Ro-28 was laid down as Submarine No. 62 on 10 November 1921 by the Yokosuka Naval Arsenal at Yokosuka, Japan. Launched on 13 April 1922, she was completed and commissioned on 30 November 1923.

==Service history==

Upon commissioning, Submarine No. 62 was attached to the Kure Naval District, and on 15 December 1923 she was assigned to Submarine Division 14 and the Kure Defense Division. On 20 August 1924, Submarine Division 14 was assigned to Submarine Squadron 2 in the 2nd Fleet. On 14 June 1924, Submarine No. 62 collided with the battlecruiser while conducting a practice attack.

On 1 November 1924, Submarine No. 62 was renamed Ro-28. Submarine Division 14 was reassigned to the Kure Naval District on 1 August 1925, and on 18 August 1925 began duty with the Kure Defense Division. This lasted until 1 December 1925, when the division returned to Submarine Squadron 2 in the 2nd Fleet. On 6 April 1926, Ro-28 collided with her sister ship . Neither submarine suffered casualties.

On 1 December 1926, Submarine Division 14 was reassigned to the Kure Naval District.
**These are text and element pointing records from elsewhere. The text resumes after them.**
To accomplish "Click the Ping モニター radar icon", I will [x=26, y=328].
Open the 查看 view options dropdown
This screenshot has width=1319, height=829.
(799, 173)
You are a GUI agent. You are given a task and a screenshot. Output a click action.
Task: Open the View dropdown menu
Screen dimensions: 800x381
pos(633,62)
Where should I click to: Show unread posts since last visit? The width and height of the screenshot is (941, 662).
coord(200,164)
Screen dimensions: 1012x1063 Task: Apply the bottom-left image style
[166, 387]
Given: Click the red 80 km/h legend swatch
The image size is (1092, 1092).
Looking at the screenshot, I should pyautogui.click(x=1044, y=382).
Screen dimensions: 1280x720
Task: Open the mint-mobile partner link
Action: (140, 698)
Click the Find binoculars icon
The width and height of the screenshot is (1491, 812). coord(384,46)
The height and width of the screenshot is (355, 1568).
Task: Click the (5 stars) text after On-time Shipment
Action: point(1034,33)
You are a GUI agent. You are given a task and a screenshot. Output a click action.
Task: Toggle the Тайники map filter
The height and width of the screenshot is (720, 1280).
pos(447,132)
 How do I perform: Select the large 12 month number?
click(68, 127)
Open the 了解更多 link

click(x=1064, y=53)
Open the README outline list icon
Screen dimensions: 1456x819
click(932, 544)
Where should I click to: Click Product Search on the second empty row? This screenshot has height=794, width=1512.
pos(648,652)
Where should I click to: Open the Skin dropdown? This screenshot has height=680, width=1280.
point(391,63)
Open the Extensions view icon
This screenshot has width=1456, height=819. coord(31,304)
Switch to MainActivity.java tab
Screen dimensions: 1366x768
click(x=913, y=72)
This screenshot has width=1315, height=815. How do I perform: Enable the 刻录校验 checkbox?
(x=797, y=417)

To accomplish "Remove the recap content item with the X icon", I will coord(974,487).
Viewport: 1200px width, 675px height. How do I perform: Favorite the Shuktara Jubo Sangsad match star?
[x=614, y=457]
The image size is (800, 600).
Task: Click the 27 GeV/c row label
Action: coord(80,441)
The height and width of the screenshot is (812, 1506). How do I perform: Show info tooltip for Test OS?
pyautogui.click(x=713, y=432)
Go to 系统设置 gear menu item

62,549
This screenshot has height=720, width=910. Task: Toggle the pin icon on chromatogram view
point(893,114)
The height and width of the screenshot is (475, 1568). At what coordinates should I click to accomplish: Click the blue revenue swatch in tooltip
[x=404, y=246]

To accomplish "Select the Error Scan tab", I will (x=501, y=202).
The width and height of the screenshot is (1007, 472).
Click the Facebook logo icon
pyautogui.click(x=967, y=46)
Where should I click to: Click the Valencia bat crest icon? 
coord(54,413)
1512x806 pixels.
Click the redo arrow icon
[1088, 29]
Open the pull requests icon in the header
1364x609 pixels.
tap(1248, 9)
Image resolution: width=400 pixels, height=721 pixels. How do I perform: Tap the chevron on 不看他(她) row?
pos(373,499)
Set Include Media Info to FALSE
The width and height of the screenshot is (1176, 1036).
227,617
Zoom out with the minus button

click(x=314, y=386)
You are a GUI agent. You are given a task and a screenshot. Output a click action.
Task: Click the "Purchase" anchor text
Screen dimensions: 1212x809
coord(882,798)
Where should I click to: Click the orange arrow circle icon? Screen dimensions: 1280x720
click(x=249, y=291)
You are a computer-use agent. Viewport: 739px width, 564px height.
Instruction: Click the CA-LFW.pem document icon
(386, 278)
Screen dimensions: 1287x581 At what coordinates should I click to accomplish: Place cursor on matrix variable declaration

Ro-28 was assigned directly to the Kure Naval District on 15 January 1927, returned to Submarine Division 14 on 1 September 1927, and had duty in the Kure Defense Division from 10 December 1928 to 30 November 1929, when she again was assigned directly to the Kure Naval District.

Ro-28 again returned to Submarine Division 14 on 1 December 1931, and remained in it for the remainder of her active career. In the years that followed, she served in the Kure Defense Division from 1 October 1932 to 1 February 1933 and from 1 December 1933 to 15 November 1934 and underwent a refit in 1934. She sank in an accidental flooding incident in the harbor at Wajima, Japan, in 1935, but was refloated, repaired, and returned to service.

Ro-28 was decommissioned on 1 December 1938 and placed in Fourth Reserve in the Kure Naval District. She was recommissioned on 1 May 1939 and assigned directly to the Kure Naval District.

Ro-28 was decommissioned and stricken from the Navy list on 1 April 1940. She served subsequently as the training hulk Heisan No. 8 at the submarine school at Kure, Japan. She was sold for scrap after World War II and scrapped at Kumagaya Gumi, Japan. Scrapping was completed in May 1948.